The base section is smaller, but for me more impressive, particularly due to the spectacular outdoor arena, with it's great use of metal supports and white lights - see the edge of the screeny above for a mere hint. The medieval section on the other hand, while very nicely designed, with cool outdoor bits and an underwater cavern that rivals the one in E1M4, has a certain "cute" feel about it that seems a bit out of place. Quake's engine and monsters don't do cute very well, and the cottages/towers, as well as the garden walls and other details just seem too twee for this sort of level. If these structures had been made more meaty and malevolent, it would have been more appropriate. So the medieval section is certainly nice and spacious, good outdoor bits, but not aggressive enough in it's style. Overall both sections have plenty of details and unsual touches, and there is enough to catch the eye. There is a reasonable amount of exploration: the open areas provide opportunity to wander, though you will end up completing tasks in a set order. There are a few secrets, varying in style and difficulty, though I thought the underwater section was asking for a secret or two.

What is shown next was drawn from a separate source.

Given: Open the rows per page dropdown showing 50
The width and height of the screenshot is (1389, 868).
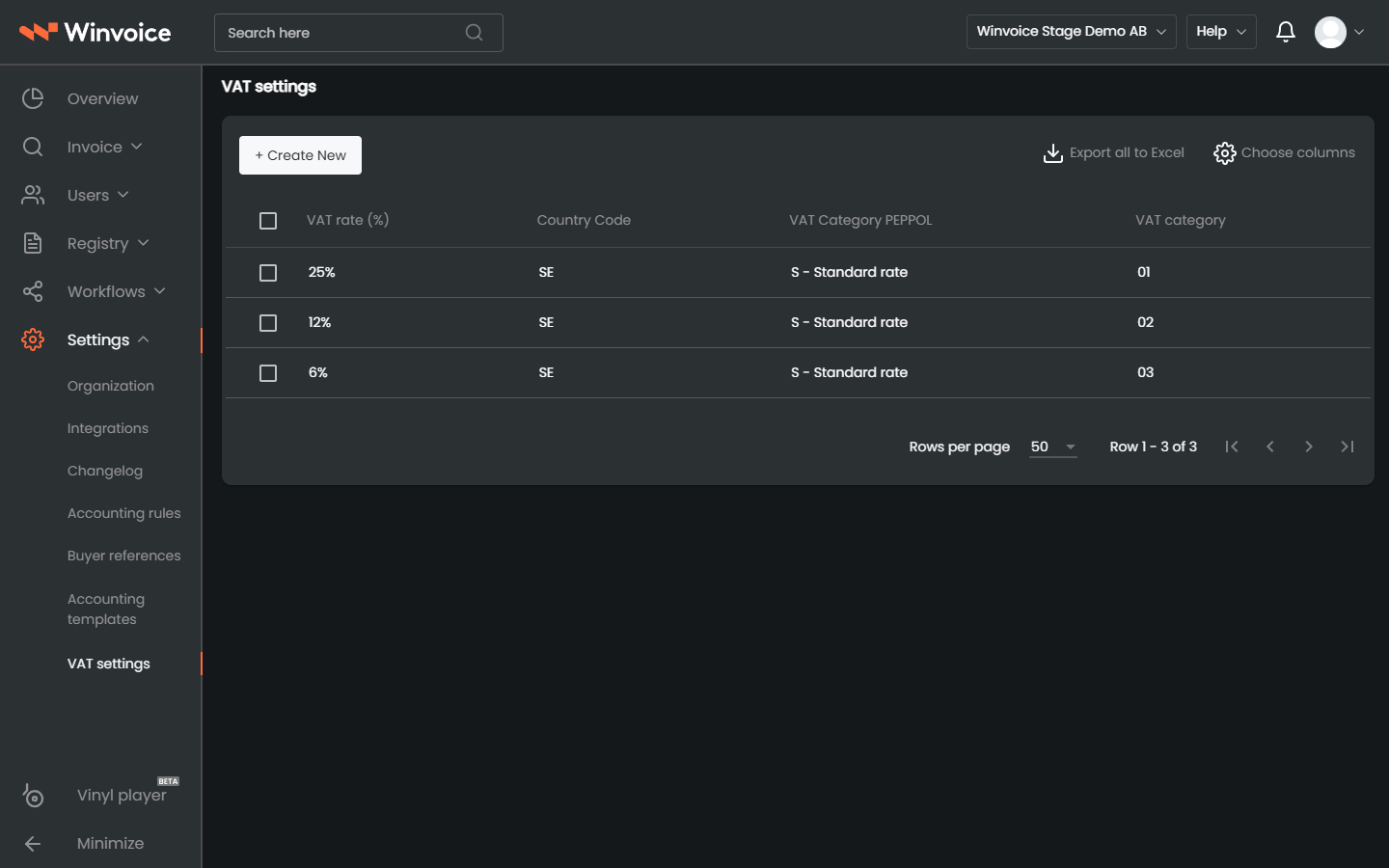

Gameplay is a lot nicer than in Lastgame, though the start is still challenging for a start to a level (could have done with some armour near the start). However, there is more room to manouvre, and a lot more places to hide, making it easy to survive. The gameplay is pretty solid throughout, the start of the medieval section gives a brief respite, but generally there are plenty of monsters to deal with, all in reasonable situations. The appropriate monsters are used well, though some medieval monsters could have been used a bit more effectively (the base ones are!). The ending is quite good, a different situation which sees you taking cover behind a "hill", with enough monsters on the other side - you could imagine this in Real Life™. The only real gameplay flaw (though the level could be balanced a bit better), is the trap before the end. Just a bit annoying, nail shooters or appearing Fiends or indeed anything would be better - all it does is provide potential irritation - it is marked, but not well enough. Aside from this it's rather fun, and again the style is very interesting. (Did a decent Easy speedrun in 1:15, also on Demos page.)